Both countries are OPEC members but want non-OPEC members to play a role to end the fall of oil prices, as the market is oversupplied with between 1million and 2million bpd.
Not much details were disclosed about the Saudi-Nigerian meeting but Riyadh seems to strongly maintain its position that the market will stabilize.
Saudi oil minister Ali al-Naimi told a conference in Houston, Texas, that “the producers of these high-cost barrels must find a way to lower their costs, borrow cash or liquidate.” While admitting that his statement “sounds harsh”, he argued that it is “unfortunately… the more efficient way to rebalance markets.”
If oil producers agree to reduce global supply, prices will hike but Riyadh believes that such a decision will subsidize high cost producers like US shale oil drillers.
Countries are also reluctant to cut production without a consensus of all oil producers due to fears that they will lose their market share. Last week’s oil freeze accord reached by Qatar, Russia, Venezuela and Saudi Arabia was termed politically unworkable by some sides while Iran says it is a “laughable proposal.”

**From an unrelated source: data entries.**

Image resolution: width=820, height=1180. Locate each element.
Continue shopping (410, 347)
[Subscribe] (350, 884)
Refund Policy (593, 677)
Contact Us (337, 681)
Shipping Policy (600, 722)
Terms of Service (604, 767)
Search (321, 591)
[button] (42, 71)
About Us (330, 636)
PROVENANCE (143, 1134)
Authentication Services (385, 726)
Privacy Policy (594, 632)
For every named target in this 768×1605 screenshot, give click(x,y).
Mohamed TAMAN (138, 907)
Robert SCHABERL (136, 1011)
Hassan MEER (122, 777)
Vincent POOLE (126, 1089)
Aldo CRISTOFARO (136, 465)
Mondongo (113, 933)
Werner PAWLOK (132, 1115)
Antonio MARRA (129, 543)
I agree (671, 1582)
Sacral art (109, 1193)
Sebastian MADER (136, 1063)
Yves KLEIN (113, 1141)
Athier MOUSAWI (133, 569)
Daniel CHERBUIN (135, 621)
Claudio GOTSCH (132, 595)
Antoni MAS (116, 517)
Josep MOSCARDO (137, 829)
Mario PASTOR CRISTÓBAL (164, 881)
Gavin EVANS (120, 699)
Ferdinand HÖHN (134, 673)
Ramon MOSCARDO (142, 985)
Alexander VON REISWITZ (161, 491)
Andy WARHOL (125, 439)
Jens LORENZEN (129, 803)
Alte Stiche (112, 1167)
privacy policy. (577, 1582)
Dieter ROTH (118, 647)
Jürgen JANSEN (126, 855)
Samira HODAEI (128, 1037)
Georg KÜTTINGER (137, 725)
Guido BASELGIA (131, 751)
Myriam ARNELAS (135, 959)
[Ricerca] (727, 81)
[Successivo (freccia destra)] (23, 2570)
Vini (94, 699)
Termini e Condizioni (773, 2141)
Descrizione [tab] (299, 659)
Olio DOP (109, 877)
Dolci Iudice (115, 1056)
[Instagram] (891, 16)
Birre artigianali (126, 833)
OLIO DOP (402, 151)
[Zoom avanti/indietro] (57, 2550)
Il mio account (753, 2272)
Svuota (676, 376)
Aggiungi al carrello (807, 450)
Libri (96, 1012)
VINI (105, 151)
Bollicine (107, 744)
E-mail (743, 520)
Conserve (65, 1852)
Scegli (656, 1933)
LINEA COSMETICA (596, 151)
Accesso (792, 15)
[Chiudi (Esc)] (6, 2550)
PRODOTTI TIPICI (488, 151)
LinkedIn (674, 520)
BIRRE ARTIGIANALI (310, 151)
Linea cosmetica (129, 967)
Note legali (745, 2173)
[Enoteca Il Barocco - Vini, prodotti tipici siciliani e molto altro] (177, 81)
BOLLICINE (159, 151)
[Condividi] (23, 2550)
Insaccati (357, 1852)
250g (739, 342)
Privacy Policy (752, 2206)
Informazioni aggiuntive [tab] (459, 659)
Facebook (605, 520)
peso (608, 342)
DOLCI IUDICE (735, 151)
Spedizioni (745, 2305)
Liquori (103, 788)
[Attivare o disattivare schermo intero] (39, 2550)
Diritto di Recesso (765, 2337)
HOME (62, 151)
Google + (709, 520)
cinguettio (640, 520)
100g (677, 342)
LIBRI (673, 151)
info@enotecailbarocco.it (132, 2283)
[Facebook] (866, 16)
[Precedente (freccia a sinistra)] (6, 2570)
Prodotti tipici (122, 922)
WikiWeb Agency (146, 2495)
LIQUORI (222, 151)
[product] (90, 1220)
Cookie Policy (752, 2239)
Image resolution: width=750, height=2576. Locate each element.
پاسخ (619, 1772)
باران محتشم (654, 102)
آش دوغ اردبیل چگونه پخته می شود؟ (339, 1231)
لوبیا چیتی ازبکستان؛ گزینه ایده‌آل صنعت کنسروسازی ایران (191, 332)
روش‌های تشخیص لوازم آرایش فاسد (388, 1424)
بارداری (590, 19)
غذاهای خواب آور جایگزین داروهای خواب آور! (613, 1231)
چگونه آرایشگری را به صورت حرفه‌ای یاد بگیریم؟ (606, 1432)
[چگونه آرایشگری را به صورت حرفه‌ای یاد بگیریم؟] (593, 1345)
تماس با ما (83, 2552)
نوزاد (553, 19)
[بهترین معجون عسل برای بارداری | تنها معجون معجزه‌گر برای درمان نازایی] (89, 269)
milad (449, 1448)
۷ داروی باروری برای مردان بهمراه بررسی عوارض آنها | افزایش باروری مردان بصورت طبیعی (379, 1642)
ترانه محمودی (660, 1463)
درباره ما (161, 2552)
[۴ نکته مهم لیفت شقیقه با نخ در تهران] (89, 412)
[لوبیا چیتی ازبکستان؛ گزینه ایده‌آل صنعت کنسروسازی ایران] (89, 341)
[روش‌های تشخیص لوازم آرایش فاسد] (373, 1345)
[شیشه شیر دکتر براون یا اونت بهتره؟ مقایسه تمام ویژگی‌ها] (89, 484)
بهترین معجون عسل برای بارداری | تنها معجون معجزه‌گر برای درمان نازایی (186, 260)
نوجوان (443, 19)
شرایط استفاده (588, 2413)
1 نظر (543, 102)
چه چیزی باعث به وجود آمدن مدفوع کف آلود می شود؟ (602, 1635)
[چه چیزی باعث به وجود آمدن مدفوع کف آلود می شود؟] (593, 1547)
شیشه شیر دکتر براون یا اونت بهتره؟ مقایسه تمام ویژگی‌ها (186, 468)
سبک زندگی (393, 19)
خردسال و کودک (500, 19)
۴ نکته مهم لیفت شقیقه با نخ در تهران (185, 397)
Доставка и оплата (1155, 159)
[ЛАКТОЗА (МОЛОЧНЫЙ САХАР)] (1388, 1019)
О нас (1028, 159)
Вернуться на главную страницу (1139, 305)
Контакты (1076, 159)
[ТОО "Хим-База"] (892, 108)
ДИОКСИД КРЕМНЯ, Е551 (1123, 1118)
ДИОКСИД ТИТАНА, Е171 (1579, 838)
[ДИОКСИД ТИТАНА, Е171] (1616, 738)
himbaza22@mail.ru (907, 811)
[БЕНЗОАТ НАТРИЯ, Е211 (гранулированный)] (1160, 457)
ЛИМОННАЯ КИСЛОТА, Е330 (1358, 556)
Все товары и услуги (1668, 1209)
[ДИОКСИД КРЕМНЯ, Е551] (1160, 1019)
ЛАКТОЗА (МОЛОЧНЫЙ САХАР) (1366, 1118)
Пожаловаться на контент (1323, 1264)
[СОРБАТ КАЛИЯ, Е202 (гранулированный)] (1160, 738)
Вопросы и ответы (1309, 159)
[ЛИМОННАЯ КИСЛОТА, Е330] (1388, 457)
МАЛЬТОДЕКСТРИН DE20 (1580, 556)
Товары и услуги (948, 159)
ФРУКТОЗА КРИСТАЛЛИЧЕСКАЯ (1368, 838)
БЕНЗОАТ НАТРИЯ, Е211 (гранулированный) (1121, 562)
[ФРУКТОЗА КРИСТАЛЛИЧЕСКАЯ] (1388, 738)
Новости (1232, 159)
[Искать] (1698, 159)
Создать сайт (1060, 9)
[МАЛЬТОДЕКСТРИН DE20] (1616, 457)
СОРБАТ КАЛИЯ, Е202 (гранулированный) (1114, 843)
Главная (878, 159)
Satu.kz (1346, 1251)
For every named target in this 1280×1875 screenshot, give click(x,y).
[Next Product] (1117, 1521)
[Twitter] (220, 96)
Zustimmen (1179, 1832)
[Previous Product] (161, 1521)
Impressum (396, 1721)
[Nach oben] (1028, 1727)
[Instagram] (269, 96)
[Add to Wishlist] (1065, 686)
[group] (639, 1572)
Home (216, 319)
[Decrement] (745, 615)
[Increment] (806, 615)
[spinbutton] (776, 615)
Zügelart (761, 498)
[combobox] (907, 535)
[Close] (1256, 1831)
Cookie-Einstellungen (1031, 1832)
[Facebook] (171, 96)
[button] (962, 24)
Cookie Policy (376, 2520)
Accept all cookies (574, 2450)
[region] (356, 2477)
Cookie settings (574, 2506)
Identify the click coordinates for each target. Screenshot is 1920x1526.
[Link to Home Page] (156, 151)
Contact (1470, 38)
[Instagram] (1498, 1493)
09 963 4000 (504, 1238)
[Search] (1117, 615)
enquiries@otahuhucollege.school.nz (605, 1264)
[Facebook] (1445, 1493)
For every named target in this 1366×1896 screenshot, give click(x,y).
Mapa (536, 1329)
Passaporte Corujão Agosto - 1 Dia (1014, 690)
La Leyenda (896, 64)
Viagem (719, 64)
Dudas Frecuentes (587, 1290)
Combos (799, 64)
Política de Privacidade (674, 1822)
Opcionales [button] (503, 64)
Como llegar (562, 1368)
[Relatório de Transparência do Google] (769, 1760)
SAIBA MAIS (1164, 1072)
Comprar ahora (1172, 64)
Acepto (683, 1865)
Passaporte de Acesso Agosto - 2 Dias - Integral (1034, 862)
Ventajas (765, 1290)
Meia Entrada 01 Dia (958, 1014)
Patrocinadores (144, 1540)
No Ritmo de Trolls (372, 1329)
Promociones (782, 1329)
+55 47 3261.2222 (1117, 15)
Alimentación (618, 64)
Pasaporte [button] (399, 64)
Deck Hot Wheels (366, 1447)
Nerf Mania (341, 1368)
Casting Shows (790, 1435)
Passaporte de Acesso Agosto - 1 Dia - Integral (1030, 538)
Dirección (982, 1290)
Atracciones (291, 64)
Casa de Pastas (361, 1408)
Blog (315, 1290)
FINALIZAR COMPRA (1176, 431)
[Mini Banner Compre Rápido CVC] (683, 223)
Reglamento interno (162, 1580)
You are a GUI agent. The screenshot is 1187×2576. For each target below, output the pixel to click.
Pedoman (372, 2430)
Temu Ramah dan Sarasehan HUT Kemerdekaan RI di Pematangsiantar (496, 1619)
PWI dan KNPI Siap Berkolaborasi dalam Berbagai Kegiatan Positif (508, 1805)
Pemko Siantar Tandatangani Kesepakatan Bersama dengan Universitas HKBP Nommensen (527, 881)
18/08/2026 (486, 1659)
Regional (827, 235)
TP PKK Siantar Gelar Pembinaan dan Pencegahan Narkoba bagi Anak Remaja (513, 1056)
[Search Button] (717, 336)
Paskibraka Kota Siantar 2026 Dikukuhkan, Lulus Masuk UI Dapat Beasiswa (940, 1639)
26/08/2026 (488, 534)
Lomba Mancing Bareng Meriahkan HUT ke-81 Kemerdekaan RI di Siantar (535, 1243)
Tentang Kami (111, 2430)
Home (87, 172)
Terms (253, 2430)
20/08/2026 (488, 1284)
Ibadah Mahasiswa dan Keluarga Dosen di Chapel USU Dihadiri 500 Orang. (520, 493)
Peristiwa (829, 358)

“We have not declared war on shale or on production from any given country or company,” Naimi said, but production cuts will delay “an inevitable reckoning” and “not many countries are going to deliver” in a coordinated production cut.
The deal to fix production at January levels is the “beginning of a process” that could require “other steps to stabilize and improve the market,” the Saudi Oil Minister had said in Doha last week after talks with Russian Energy Minster Alexander Novak.